Transactions slow down massive inserts unless you're using a "remote" connection. In that case it speeds up all the insertion because the client/server communication happens only at commit time.

### Disable Transaction Log

If you need to group operations to speed up remote execution in a logical transaction but renouncing to the Transaction Log, just disable it by setting the property tx.useLog to false.

Via JVM configuration:

java ... -Dtx.useLog=false ...


or via API:

OGlobalConfiguration.TX_USE_LOG.setValue(false);


NOTE: Please note that in case of crash of the JVM the pending transaction OrientDB could not be able to rollback it.

## Keep the database small

The smaller the database you have, the bigger are the number of records you can cache in memory.

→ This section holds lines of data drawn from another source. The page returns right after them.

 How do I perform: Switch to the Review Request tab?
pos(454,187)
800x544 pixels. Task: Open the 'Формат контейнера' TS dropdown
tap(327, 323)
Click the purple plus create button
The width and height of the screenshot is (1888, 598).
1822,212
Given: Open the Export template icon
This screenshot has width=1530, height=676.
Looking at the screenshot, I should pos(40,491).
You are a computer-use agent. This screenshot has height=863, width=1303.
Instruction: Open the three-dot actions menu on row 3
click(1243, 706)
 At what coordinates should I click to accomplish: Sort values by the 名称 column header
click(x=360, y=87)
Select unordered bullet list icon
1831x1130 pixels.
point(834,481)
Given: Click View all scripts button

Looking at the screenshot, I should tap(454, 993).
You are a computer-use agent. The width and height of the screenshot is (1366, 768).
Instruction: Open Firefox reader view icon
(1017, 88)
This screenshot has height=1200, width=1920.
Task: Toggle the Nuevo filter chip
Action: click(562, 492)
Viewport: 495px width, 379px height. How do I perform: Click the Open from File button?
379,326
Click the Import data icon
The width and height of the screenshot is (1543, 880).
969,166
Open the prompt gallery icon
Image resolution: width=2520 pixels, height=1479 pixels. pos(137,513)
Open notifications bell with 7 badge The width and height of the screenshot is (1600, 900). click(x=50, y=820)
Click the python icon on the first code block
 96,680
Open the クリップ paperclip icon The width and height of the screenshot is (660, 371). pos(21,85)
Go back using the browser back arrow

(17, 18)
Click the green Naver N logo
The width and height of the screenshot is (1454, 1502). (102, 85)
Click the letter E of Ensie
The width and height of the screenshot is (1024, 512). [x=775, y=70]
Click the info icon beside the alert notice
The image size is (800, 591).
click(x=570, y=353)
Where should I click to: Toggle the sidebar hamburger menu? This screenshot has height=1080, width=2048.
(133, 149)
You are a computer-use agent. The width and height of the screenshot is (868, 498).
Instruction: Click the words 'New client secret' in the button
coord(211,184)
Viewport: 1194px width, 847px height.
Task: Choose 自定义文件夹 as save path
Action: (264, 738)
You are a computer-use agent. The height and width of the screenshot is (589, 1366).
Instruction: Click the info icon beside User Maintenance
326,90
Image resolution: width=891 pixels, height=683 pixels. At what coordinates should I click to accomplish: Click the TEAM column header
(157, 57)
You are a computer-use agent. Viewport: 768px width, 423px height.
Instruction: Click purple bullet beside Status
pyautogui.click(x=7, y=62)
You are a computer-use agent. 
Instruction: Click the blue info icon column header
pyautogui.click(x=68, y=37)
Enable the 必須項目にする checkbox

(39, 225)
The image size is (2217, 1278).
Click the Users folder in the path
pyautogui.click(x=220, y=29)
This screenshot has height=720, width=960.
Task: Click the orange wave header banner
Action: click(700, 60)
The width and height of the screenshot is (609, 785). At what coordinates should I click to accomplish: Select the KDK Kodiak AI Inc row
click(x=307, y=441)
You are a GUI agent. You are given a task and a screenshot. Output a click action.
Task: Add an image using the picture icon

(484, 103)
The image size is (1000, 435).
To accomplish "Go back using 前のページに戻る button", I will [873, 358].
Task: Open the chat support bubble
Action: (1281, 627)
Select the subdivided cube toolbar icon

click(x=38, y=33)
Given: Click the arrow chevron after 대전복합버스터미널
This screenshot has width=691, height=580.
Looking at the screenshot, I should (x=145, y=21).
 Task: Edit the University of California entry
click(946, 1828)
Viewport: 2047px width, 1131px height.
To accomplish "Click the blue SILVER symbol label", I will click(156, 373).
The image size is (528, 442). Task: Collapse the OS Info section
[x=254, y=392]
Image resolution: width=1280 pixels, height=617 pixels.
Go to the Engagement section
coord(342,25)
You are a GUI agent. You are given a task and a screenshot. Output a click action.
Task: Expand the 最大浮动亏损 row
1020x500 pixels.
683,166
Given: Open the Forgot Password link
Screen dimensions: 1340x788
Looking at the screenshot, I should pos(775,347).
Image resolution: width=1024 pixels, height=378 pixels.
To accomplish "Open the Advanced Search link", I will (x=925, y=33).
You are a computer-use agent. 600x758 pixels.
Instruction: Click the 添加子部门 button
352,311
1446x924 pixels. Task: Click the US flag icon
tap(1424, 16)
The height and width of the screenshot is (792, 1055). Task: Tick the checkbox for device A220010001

Furthermore small database means faster seek in filesystem and minor loading time from disk/network. In order to keep your database small follow the following suggestions:

### Keep field names short

OrientDB is schema-less that means field names are stored with the values too. So if you call a field "out" instead of "outVertices" you saves 8 characters, namely 8 bytes per record. Applying this to millions of records allows you to save several Megabytes.